=== Section Start ===
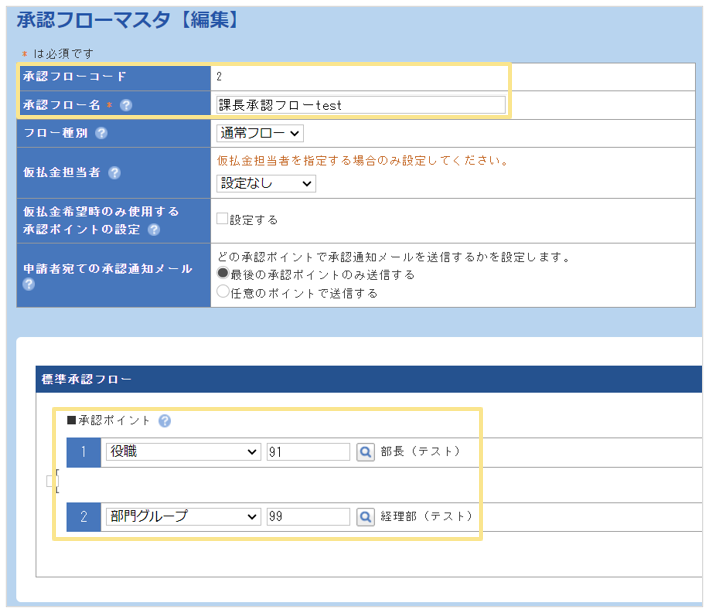
Task: Click approval point number 2 block
Action: [x=84, y=517]
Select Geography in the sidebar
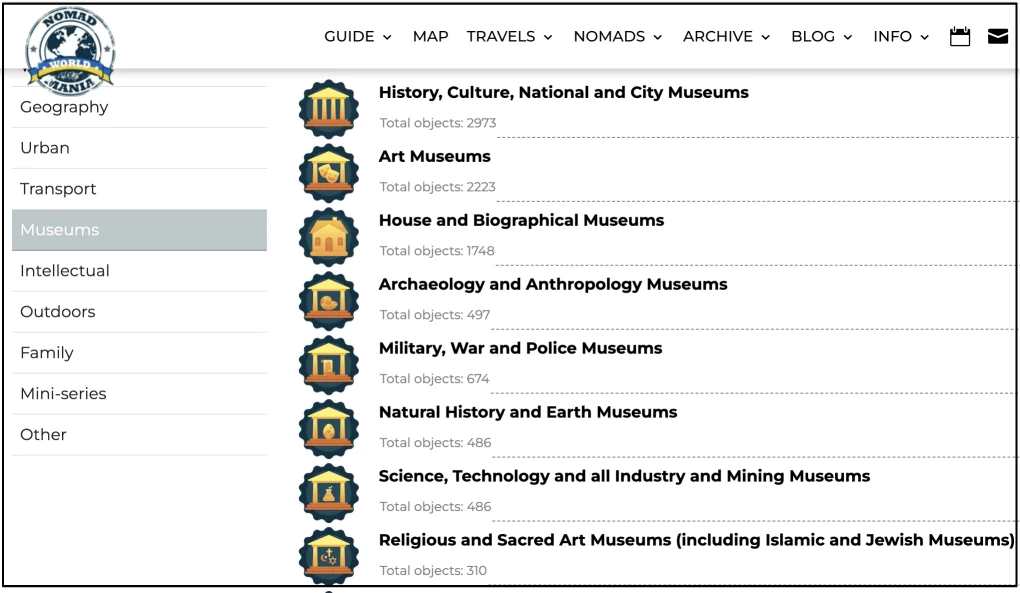This screenshot has width=1020, height=593. click(x=64, y=107)
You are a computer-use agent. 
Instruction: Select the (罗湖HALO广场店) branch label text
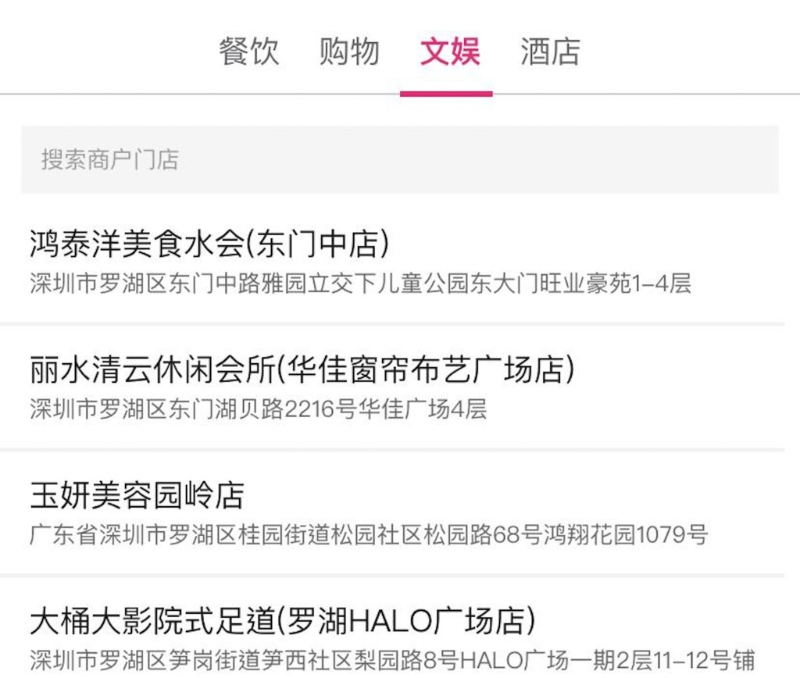(406, 621)
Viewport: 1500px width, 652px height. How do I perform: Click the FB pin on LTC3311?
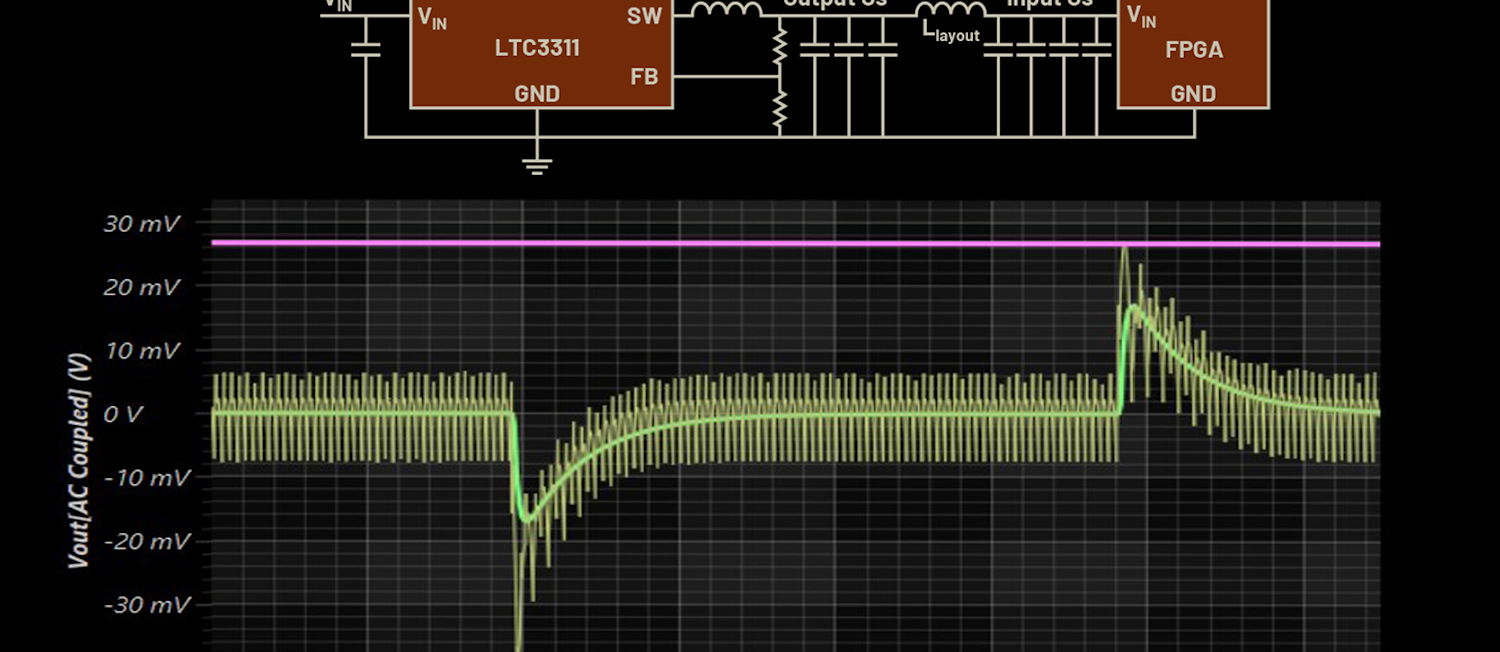coord(645,76)
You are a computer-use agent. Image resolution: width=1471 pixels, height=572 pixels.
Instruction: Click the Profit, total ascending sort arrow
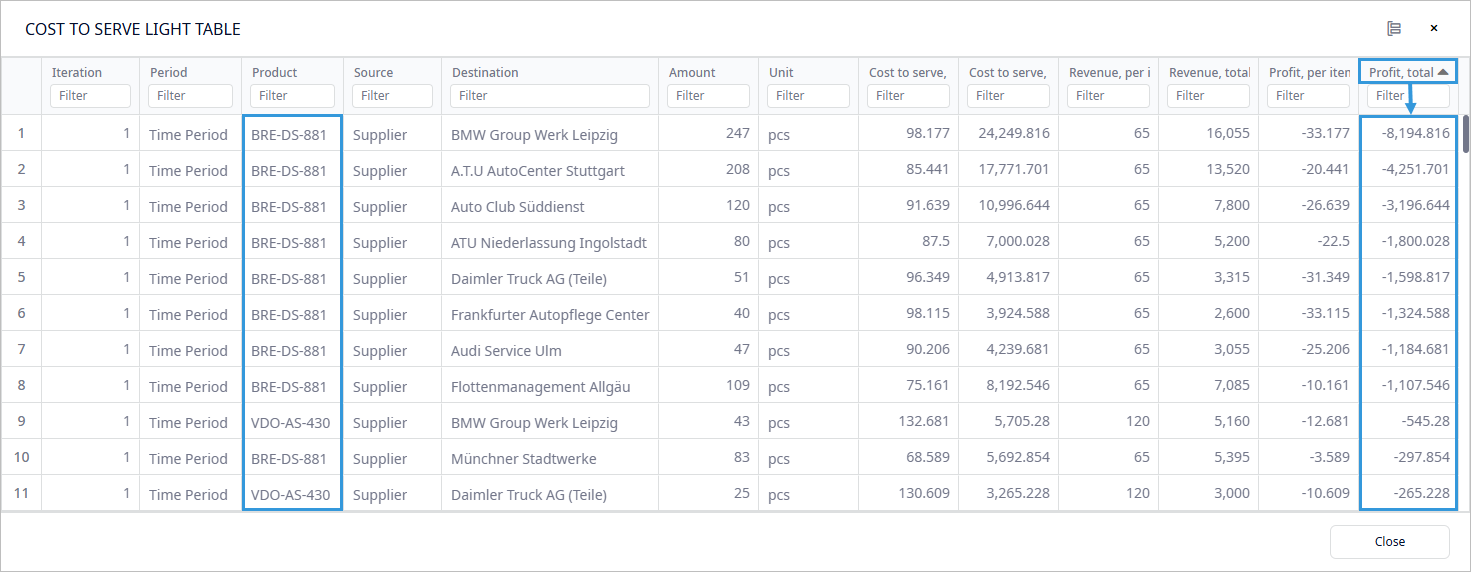pos(1443,72)
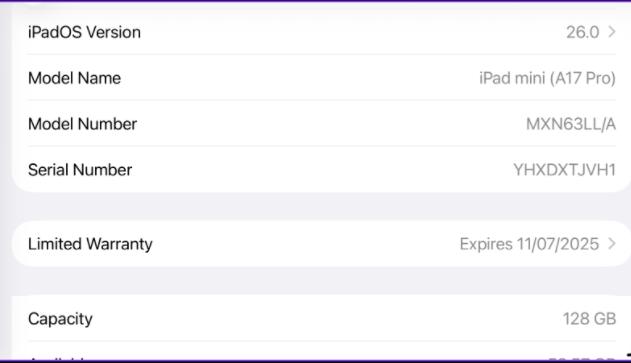Expand Limited Warranty details with chevron
This screenshot has width=631, height=363.
pos(612,243)
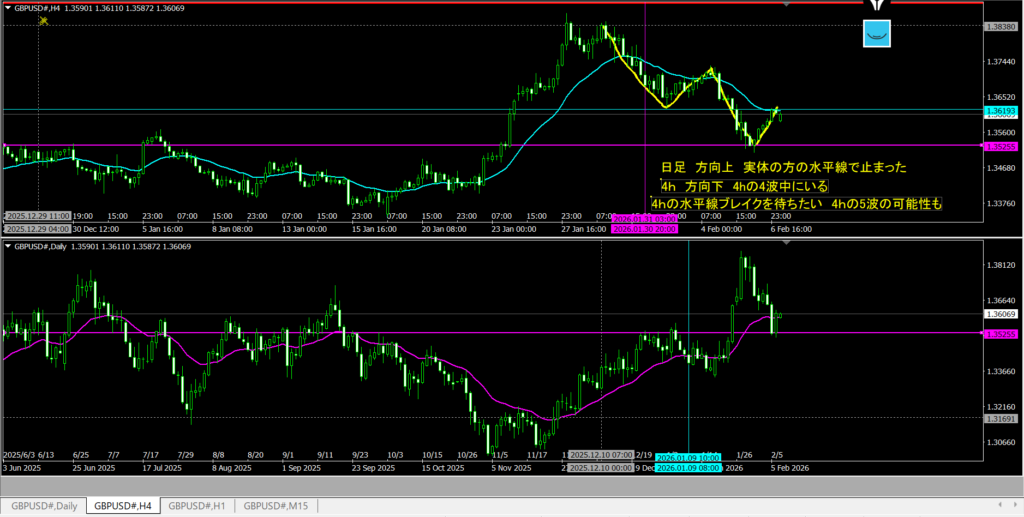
=== Section End ===
# [TO DO]
With the pictures left out, copy exactly the lines from the one containing "Instruction: Select the" through the last line of the data.

# [YOUR RESPONSE]
Instruction: Select the (罗湖HALO广场店) branch label text
(406, 621)
Viewport: 1500px width, 652px height. How do I perform: Click the FB pin on LTC3311?
coord(645,76)
You are a computer-use agent. Image resolution: width=1471 pixels, height=572 pixels.
Instruction: Click the Profit, total ascending sort arrow
pos(1443,72)
Expand Limited Warranty details with chevron
This screenshot has width=631, height=363.
pos(612,243)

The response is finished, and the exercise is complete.